Depuis janvier 2018, le congé de paternité a été élargi. Lors de la naissance d'un enfant ou de l'adoption d'un enfant de moins de 16 ans, les pères travaillant dans le secteur privé ont droit à 10 jours de congé. Deux jours sont à charge de l'employeur, comme par le passé, et les huit autres jours sont remboursés par l'État (ministère du Travail).
Ce mardi matin, Dan Kersch, ministre du Travail a présenté les premiers chiffres de ce nouveau dispositif: 4.494 dossiers ont été déposés. 2.751 ont déjà été traités avec un coût global de 3,9 millions d'euros jusqu'ici. Le coût total pour 2018 devrait atteinte 6 millions d'euros. Le coût moyen est de 1.451 € par dossier.
Le ministre a insisté sur les délais pour introduire les demandes. Les père doivent introduire la demande deux mois avant la naissance et les employeurs doivent envoyer les demandes de remboursement au ministère du Travail au plus tard cinq mois après la prise de congé. En effet, 346 dossiers ont dû être refusés car le délai de 5 mois n’a pas été respecté.
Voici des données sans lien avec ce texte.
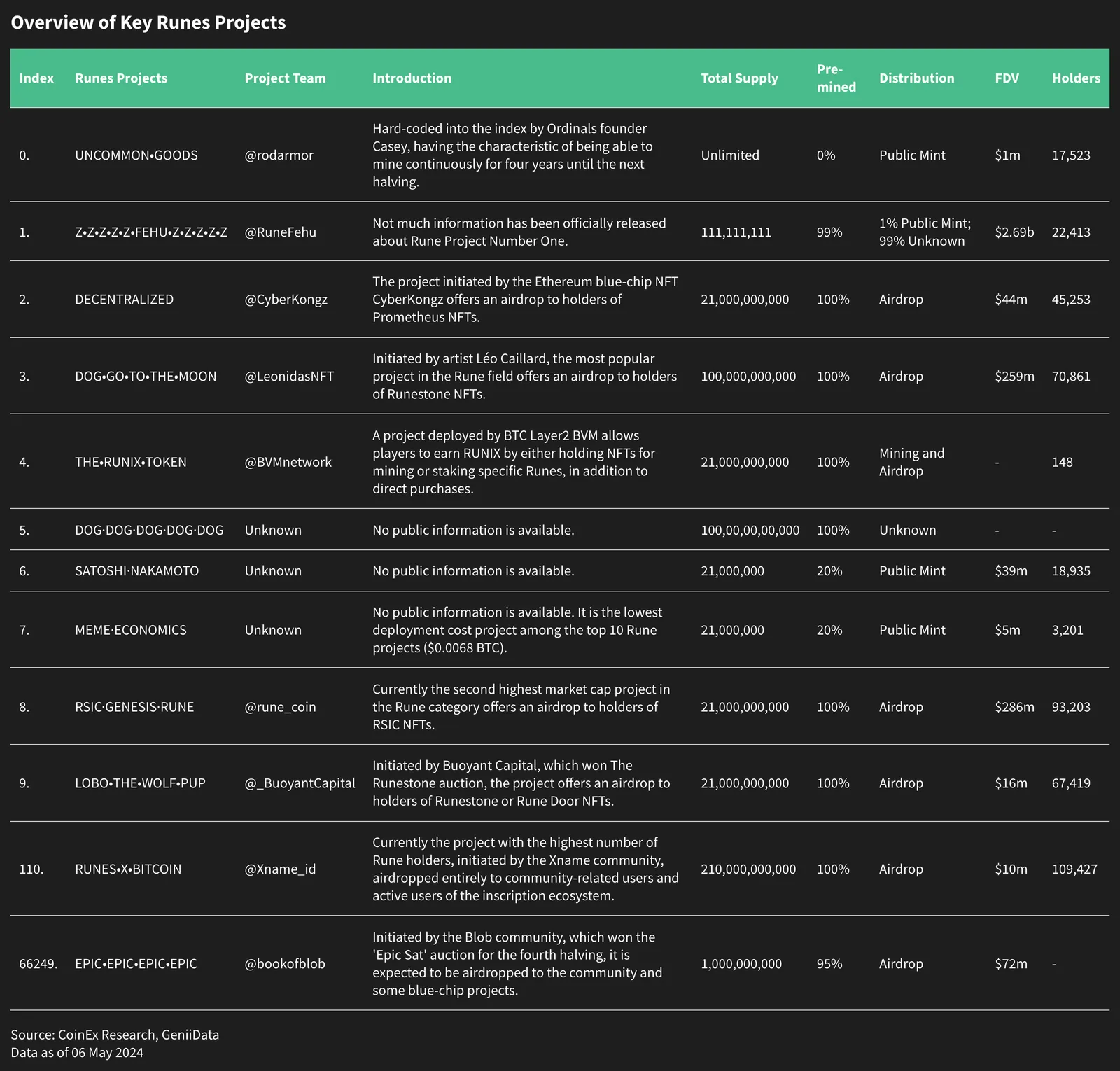Image resolution: width=1120 pixels, height=1071 pixels.
Task: Click the RSIC·GENESIS·RUNE project name
Action: [x=134, y=707]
Par ailleurs, le "congé linguistique" a été mis en place depuis 10 ans. Les employés privés comme les indépendants peuvent en profiter. Il s'agit de 200 heures que chacun peut prendre au long de sa carrière afin d’apprendre ou de perfectionner ses connaissances de la langue luxembourgeoise afin de faciliter son intégration dans la société.
Jusqu'aujourd'hui, 3.153 personnes ont profité de cette mesure, parmi lesquels 3.064 salariés et 89 indépendants. La majorité sont des femmes: 2.081 personnes et viennent pour beaucoup du secteur de la santé (1.117 personnes). La provenance des bénéficiaires est assez partagée entre la France (1.347 personnes) et le Luxembourg (1.239 personnes).
Le gouvernement a annoncé vouloir faire des efforts pour faire mieux connaître ce congé spécifique, tout en réfléchissant à améliorer ces mesures.